### Aim of the exercise
From the line with "Given: Select Desperados, Hoegaarden" through the line with "The image size is (840, 1429).", inclusive, return each line of the data below exactly and leave the rest out.

### Records shown
-*-

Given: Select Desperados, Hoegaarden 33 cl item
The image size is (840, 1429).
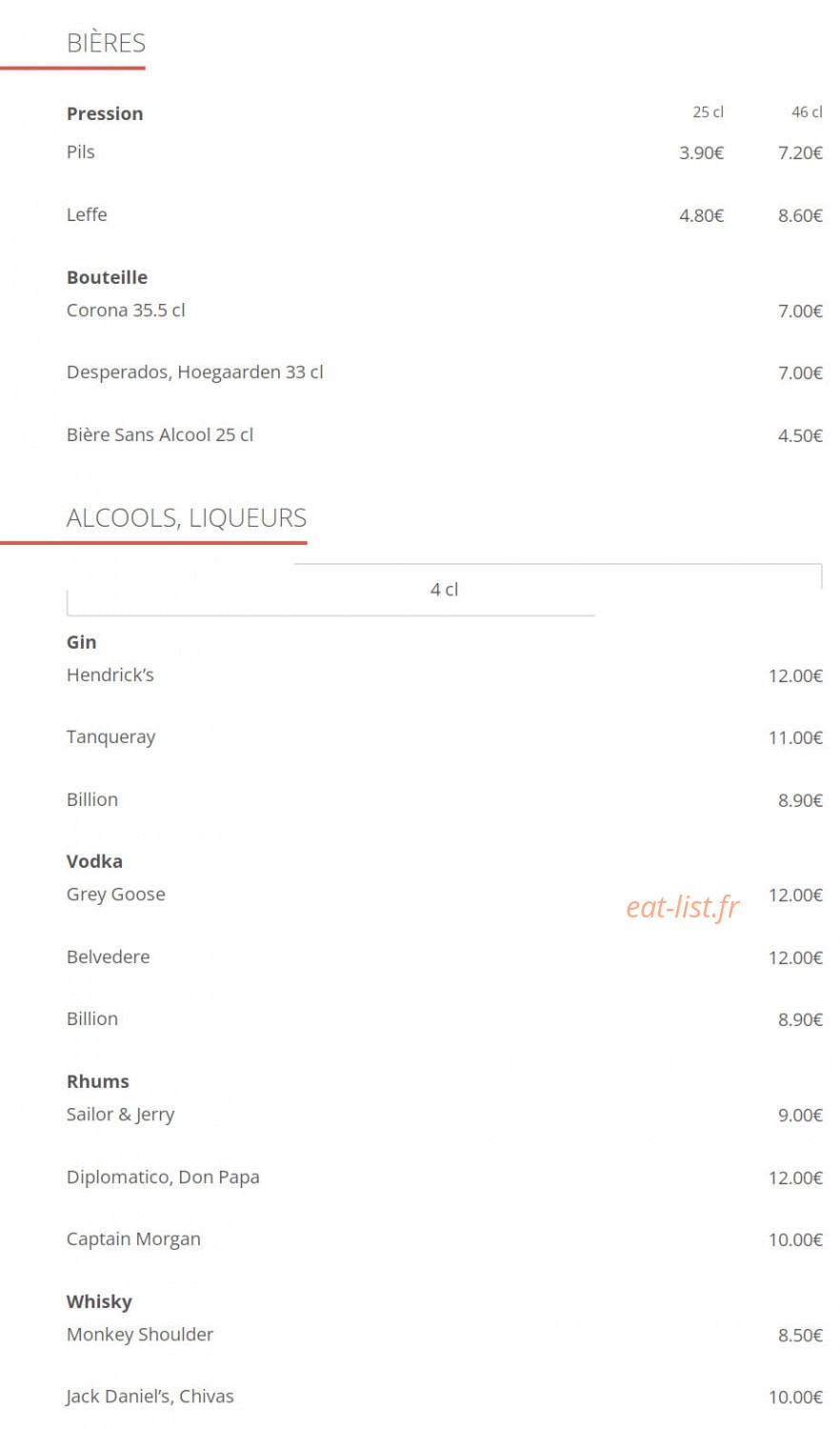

-*-

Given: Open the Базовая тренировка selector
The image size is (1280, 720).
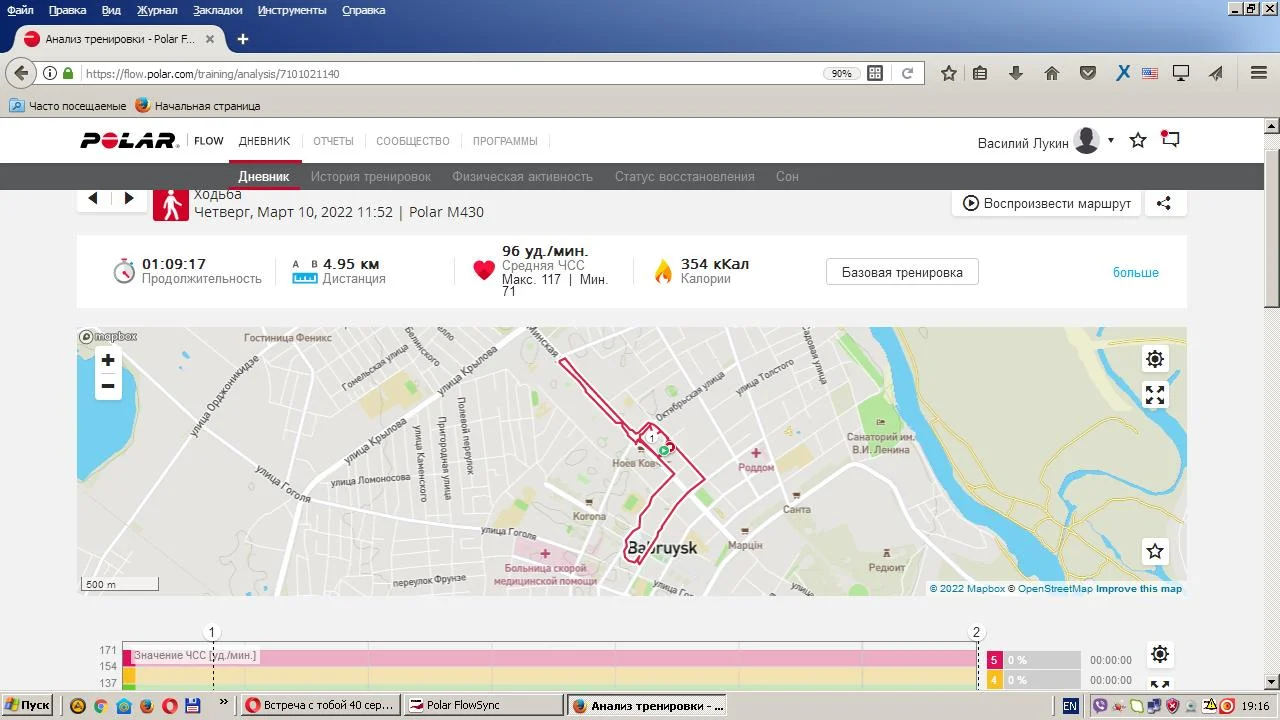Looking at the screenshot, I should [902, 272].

-*-

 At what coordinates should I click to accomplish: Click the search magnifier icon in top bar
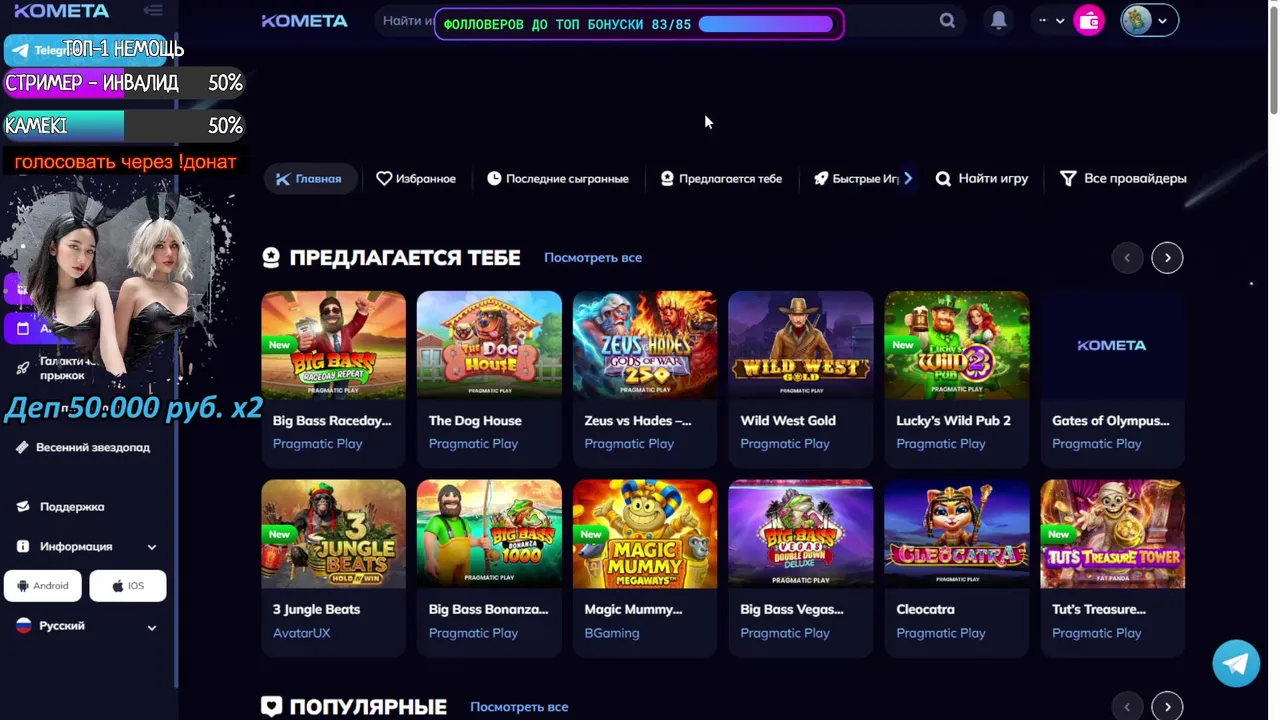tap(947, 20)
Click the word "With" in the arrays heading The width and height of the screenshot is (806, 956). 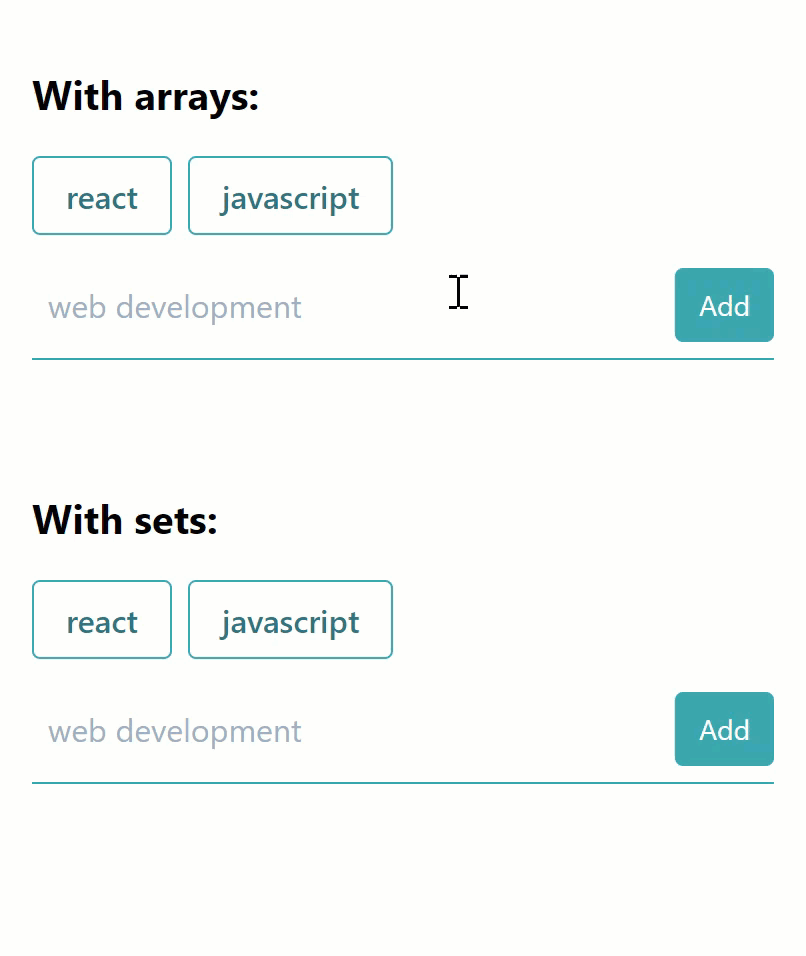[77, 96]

-*-

### Answer to this exercise
Given: Select Desperados, Hoegaarden 33 cl item
The image size is (840, 1429).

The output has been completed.